> [Your objective]: Once the line with "Click calculator icon" has been located in the records below, set down that line and all subsequent lines exactly, omitting the pictures.

##########

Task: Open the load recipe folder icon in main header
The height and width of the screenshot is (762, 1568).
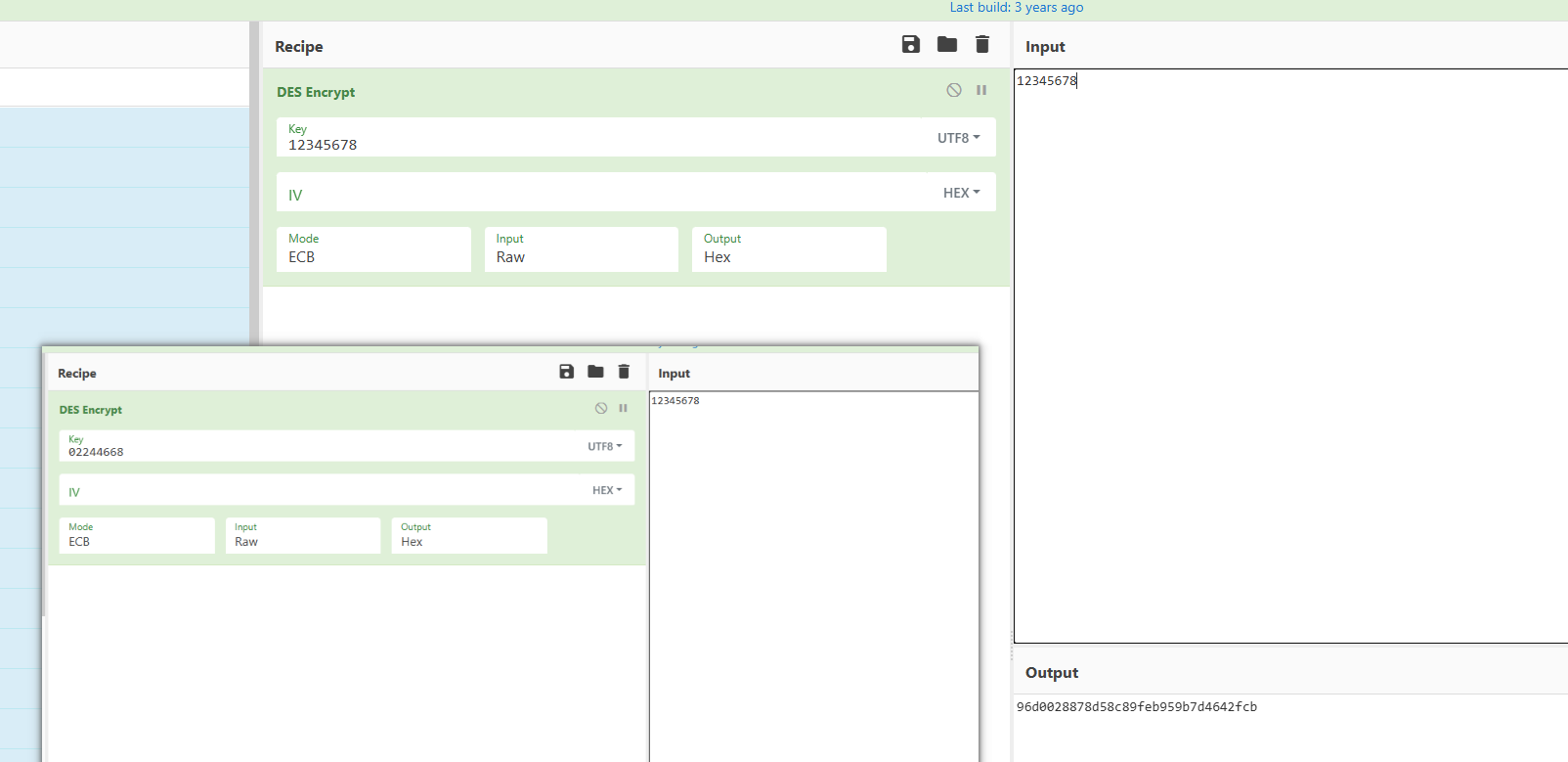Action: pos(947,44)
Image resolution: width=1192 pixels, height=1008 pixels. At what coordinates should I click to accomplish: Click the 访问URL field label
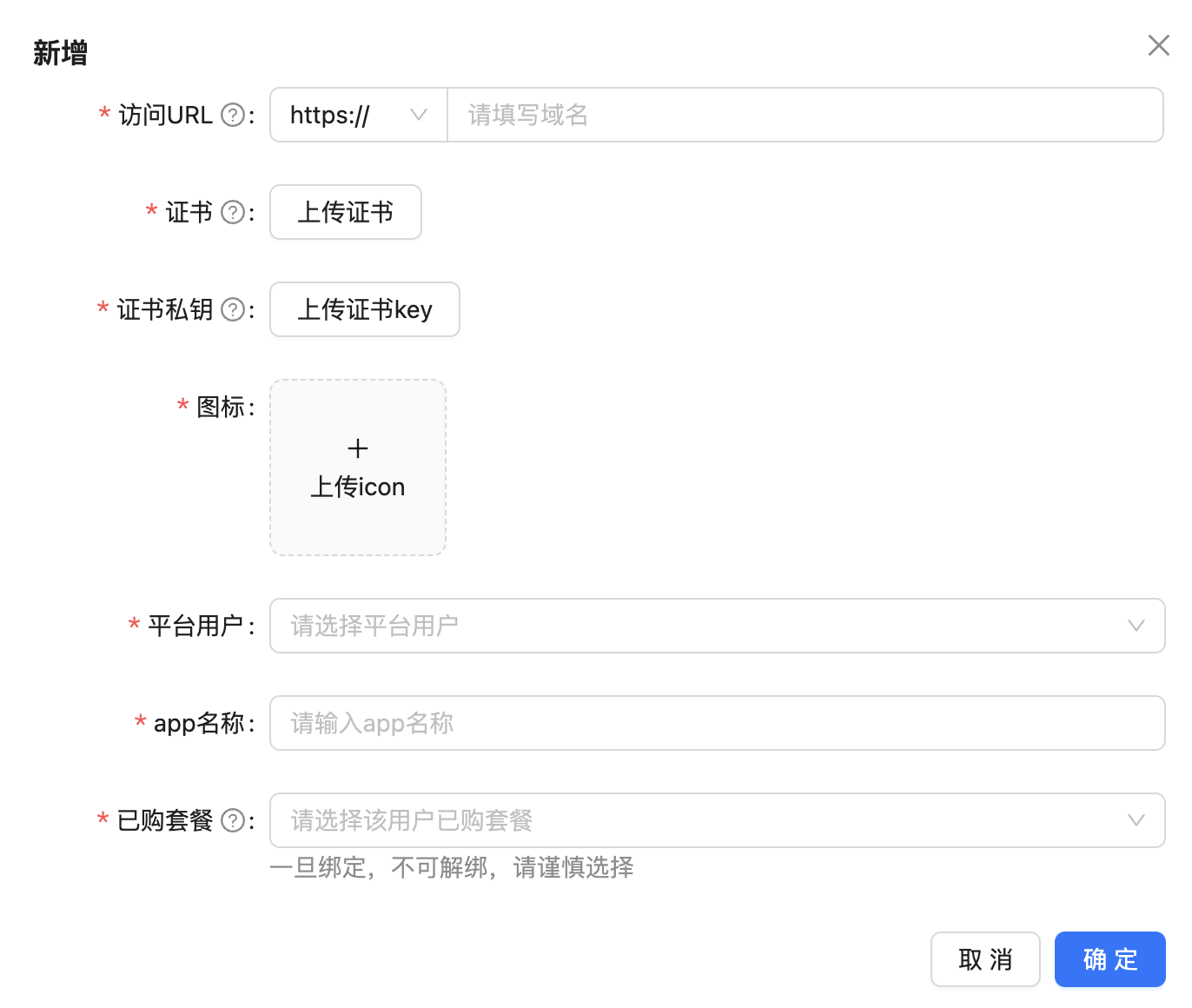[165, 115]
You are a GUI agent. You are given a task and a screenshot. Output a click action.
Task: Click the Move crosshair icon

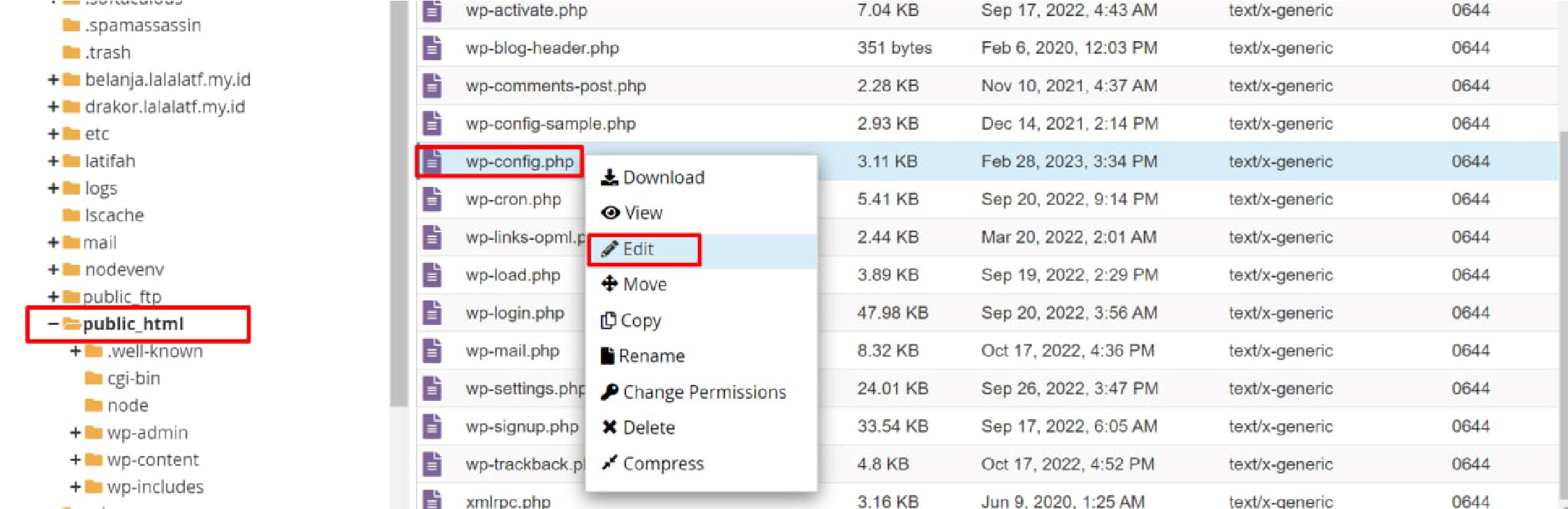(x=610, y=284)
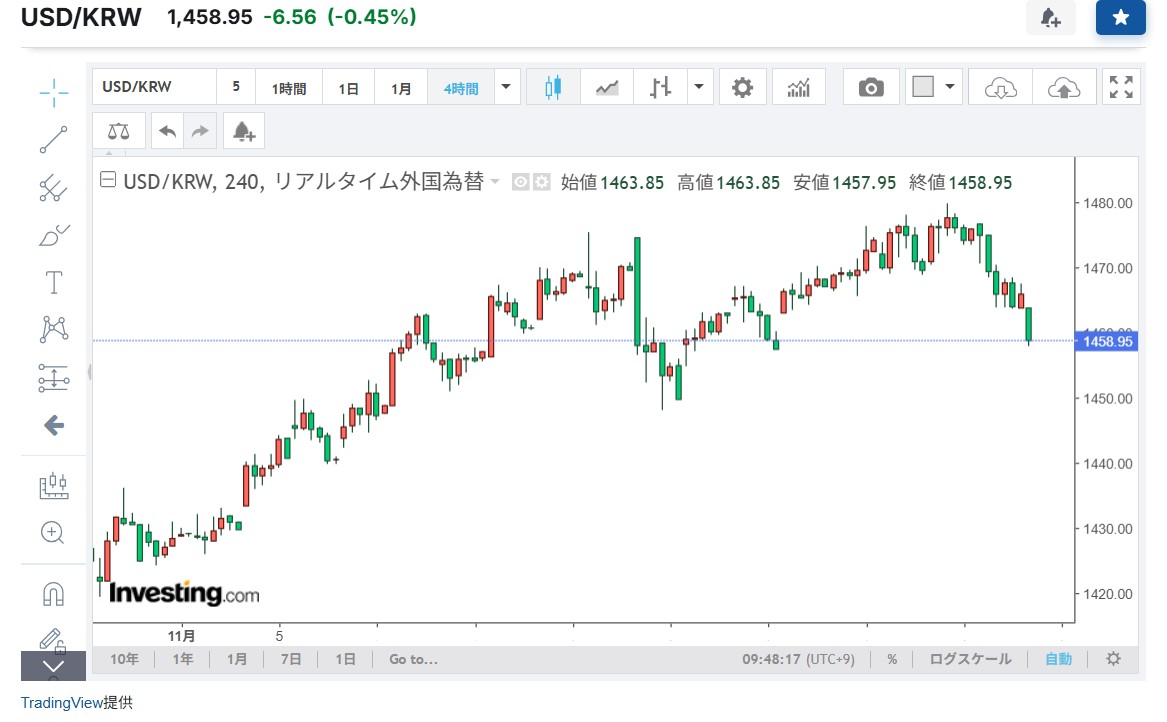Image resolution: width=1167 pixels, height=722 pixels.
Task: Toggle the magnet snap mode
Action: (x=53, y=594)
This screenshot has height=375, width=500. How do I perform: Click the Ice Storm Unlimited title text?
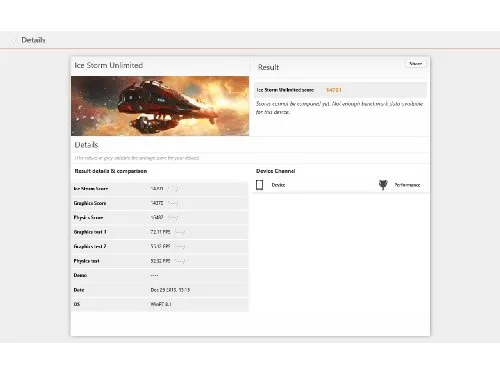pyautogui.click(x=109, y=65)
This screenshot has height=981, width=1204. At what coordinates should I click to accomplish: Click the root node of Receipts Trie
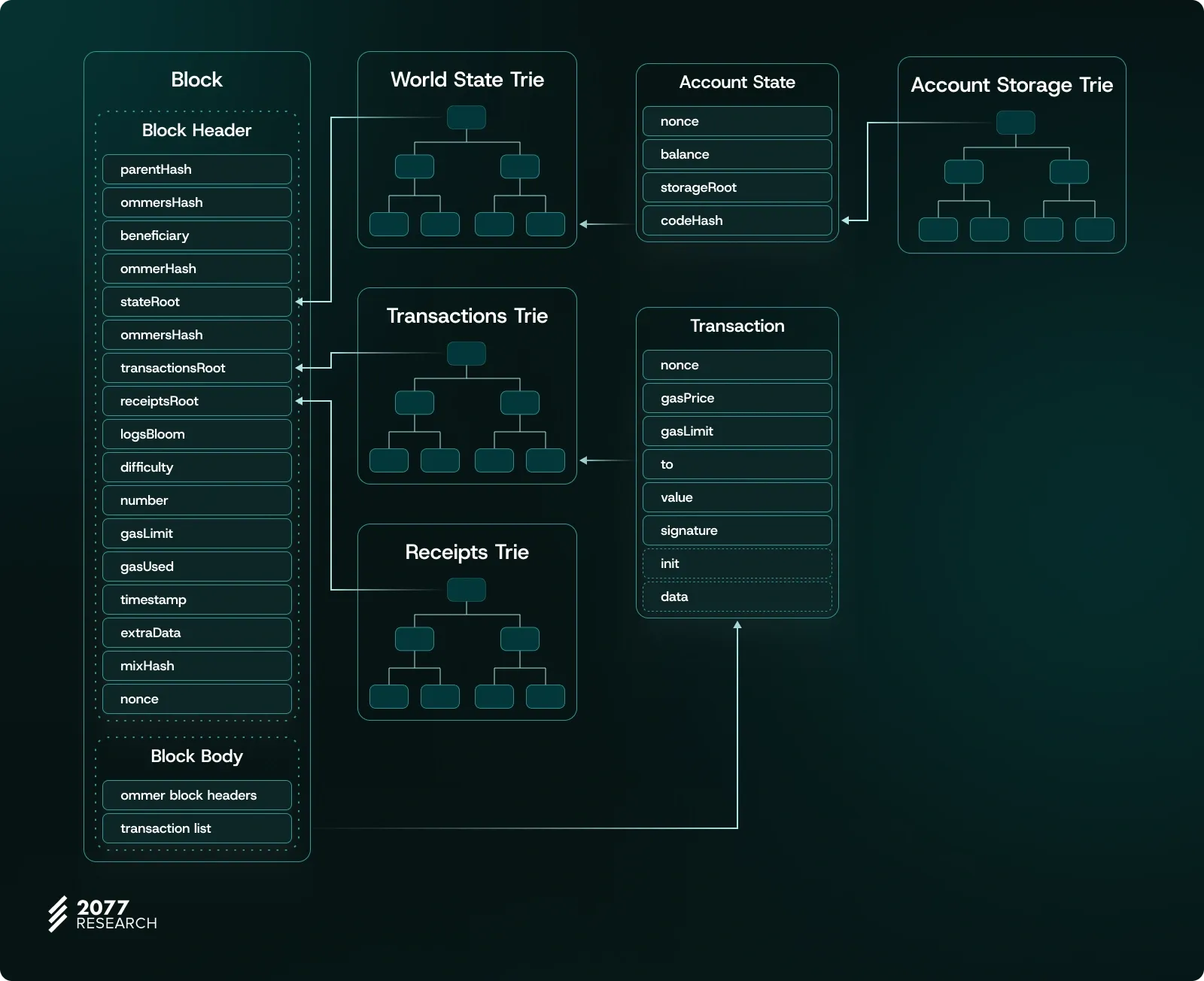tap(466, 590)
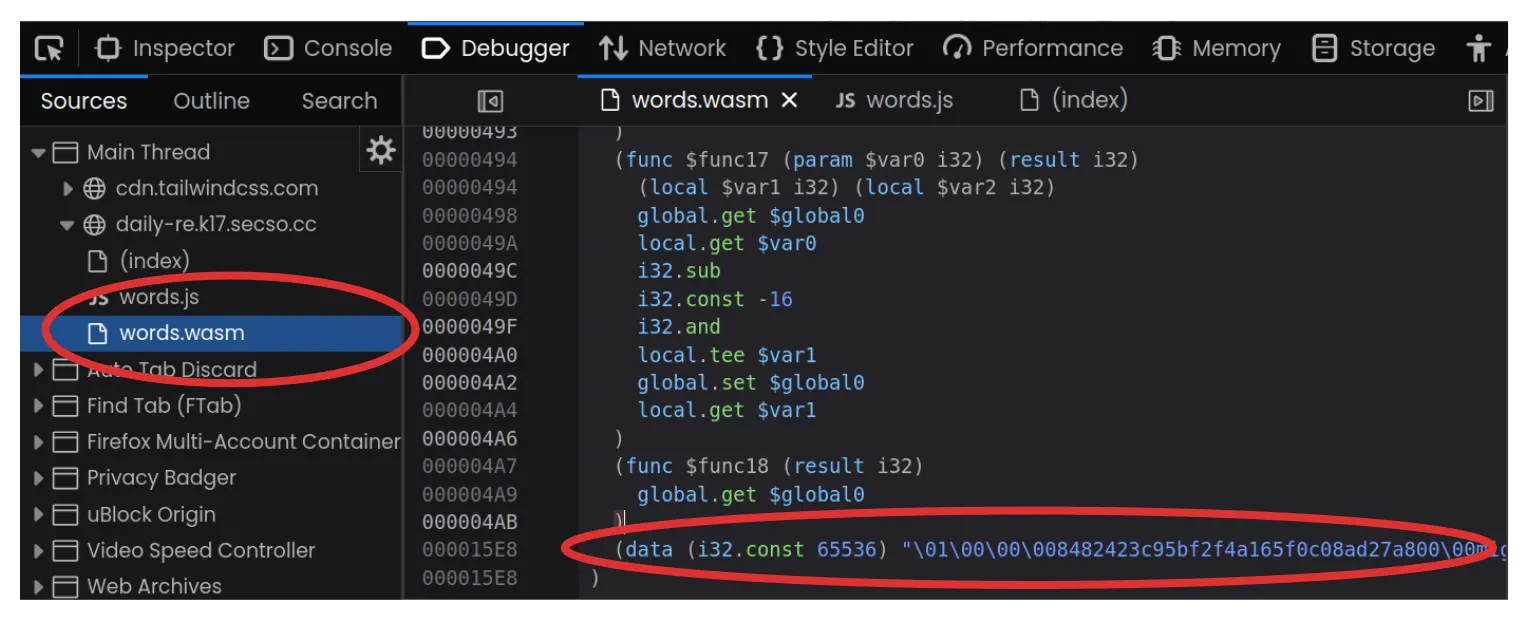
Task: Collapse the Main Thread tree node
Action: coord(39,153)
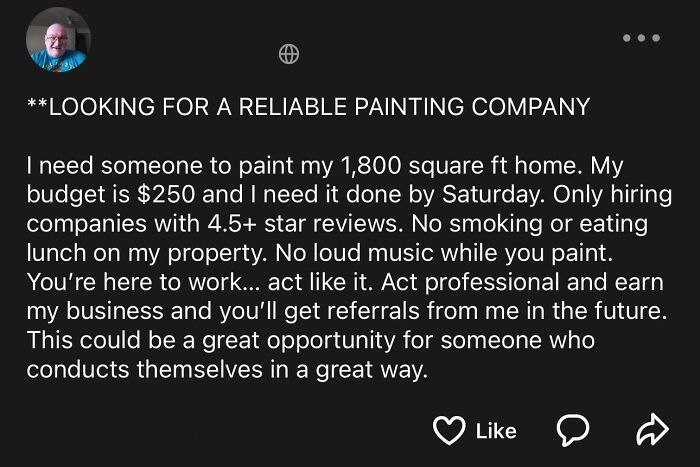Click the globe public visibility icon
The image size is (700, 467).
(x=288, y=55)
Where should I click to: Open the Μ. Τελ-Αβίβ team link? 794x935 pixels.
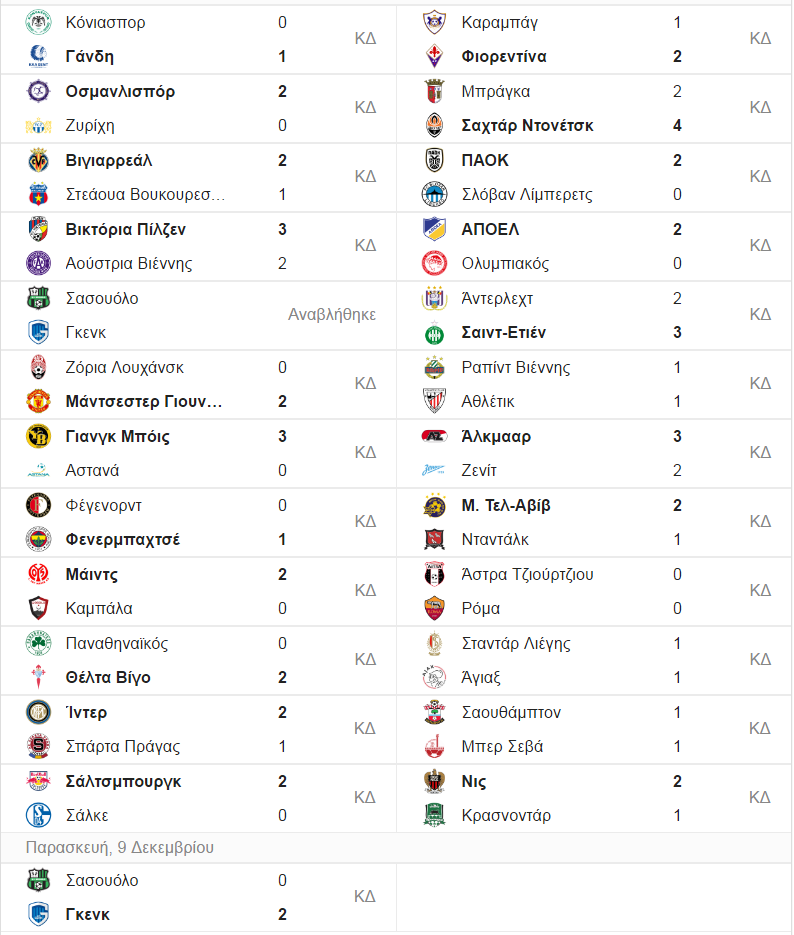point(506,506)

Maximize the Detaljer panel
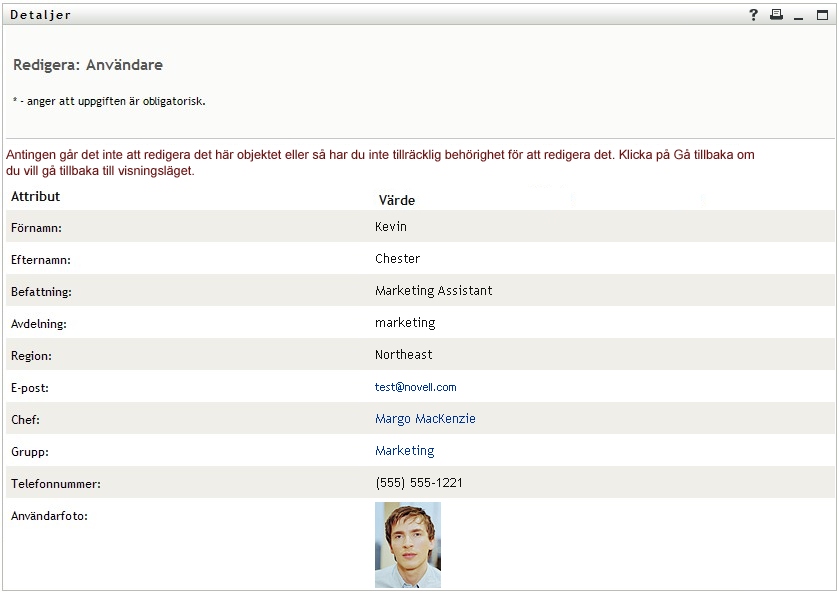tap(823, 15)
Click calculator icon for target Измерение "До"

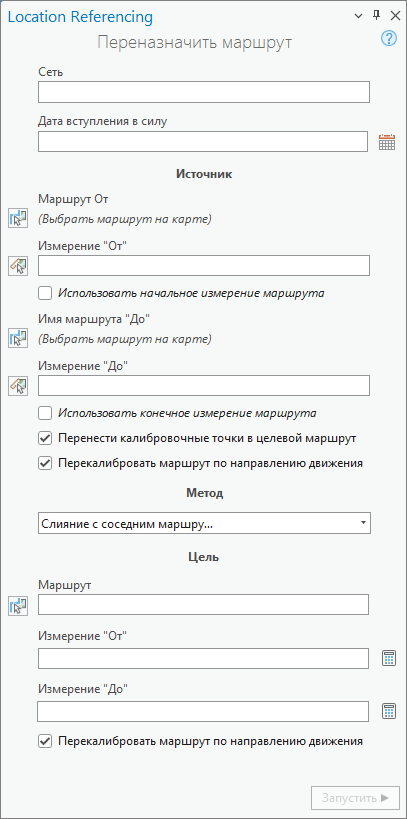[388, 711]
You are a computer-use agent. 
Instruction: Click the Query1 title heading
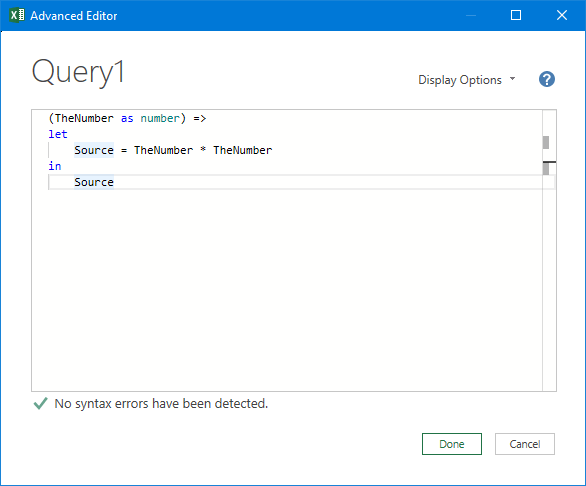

##########

> [Reply]:
Click calculator icon for target Измерение "До"

[388, 711]
You are a computer-use agent. 
Instruction: Click the Query1 title heading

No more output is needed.